Implementation notes

  • Use this Core Features doc as a navigation page first: the local clone mirrors the source structure and links each heading back to the authoritative upstream section.
  • Primary decision areas: What MCP gives you, Quick start, Catalog: one-click install for Nous-approved MCPs, Tool selection at install time, Trust model. Read those source anchors before changing installs, credentials, automation, or runtime configuration.
  • Useful search signals for this doc: model, context, protocol, connect, external. These are derived from the public title and summary so the clone remains lightweight.

Decision table

Best fitCore Features documentation

Use when you need orientation for mcp (model context protocol) before applying exact upstream commands.

Verify firstWhat MCP gives you

Open the source anchor for What MCP gives you and confirm platform-specific requirements before changing configuration.
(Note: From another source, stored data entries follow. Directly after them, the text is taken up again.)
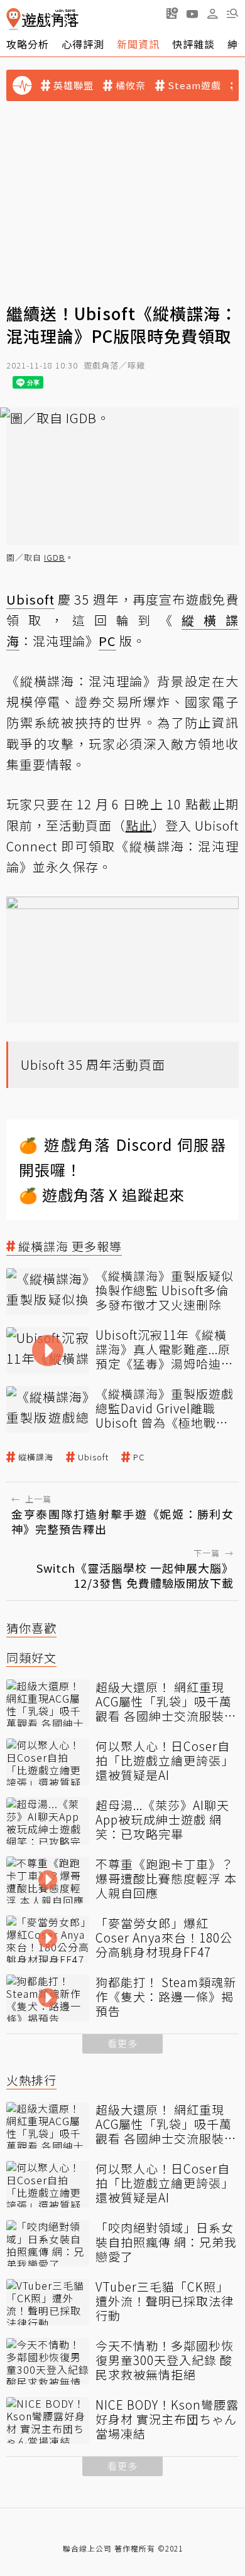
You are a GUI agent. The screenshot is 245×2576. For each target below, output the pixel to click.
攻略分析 (27, 43)
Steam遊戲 (194, 85)
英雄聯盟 (73, 85)
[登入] (212, 14)
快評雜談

Escalate to sourceCommands, credentials, runtime behavior

Use the upstream page as the authority for current syntax, release changes, and security-sensitive steps.

Verification checklist

  1. Use this page to orient yourself within Core Features, then open the linked source page for exact current syntax.
  2. Start with the source section for What MCP gives you; do not rely on the local summary for commands or secrets.
  3. Check platform, install method, provider, and credential assumptions before changing a real environment.
  4. Review the source section for Quick start if the page involves setup, automation, messaging, or runtime behavior.
  5. After applying anything from the source, run the smallest relevant smoke test before widening scope.

Risk notes

Credentials

Treat every token, OAuth grant, secret manager entry, and API key as production-sensitive. Verify least privilege and revocation before reuse.

Model spend

Set provider, token, and retry limits before scaling the workflow beyond a single test run.

Runtime access

Check filesystem, shell, browser, repository, and server permissions before granting the agent write access.

What this page covers

  • Core concept and where it fits in the Hermes Agent system.
  • Setup or operating context implied by the upstream page summary.
  • The source page link for full current details and updates.

Source mirror note

This page is generated from the public Hermes Bible index so the clone has the same route coverage and search surface. It stores the public title, category, summary, and source link locally; use the source page for full upstream text and updates.